| Written instruction |
Reproduce the data below verbatim, starting at the line that contains "The height and" and ending at the line that contains "will pyautogui.click(x=1090, y=244).", including both of those lines.

| Data listing |
-.-.-

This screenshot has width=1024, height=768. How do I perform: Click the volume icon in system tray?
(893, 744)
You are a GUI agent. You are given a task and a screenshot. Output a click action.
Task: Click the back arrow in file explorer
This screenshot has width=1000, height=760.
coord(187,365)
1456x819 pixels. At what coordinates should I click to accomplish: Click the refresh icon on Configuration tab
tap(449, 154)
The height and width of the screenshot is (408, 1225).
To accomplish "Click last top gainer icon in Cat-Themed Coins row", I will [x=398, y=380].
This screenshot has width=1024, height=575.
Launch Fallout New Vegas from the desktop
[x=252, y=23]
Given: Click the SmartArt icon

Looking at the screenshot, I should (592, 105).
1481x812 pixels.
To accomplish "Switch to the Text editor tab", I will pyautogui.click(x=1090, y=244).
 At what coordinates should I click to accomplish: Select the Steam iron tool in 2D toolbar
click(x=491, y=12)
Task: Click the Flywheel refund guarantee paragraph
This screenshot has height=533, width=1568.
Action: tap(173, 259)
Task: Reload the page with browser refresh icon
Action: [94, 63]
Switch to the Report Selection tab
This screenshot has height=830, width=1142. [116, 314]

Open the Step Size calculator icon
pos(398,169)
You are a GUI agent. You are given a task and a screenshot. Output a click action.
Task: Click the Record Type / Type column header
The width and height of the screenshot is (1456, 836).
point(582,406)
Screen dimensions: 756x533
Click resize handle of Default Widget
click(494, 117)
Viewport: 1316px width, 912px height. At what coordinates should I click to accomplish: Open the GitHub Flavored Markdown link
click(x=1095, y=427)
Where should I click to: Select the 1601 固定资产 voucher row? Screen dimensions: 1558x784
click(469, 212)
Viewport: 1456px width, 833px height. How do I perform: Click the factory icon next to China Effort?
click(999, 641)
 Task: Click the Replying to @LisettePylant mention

-.-.-

| Response |
The height and width of the screenshot is (408, 1225).
To accomplish "Click last top gainer icon in Cat-Themed Coins row", I will [x=398, y=380].
This screenshot has width=1024, height=575.
Launch Fallout New Vegas from the desktop
[x=252, y=23]
Given: Click the SmartArt icon

Looking at the screenshot, I should (592, 105).
1481x812 pixels.
To accomplish "Switch to the Text editor tab", I will pyautogui.click(x=1090, y=244).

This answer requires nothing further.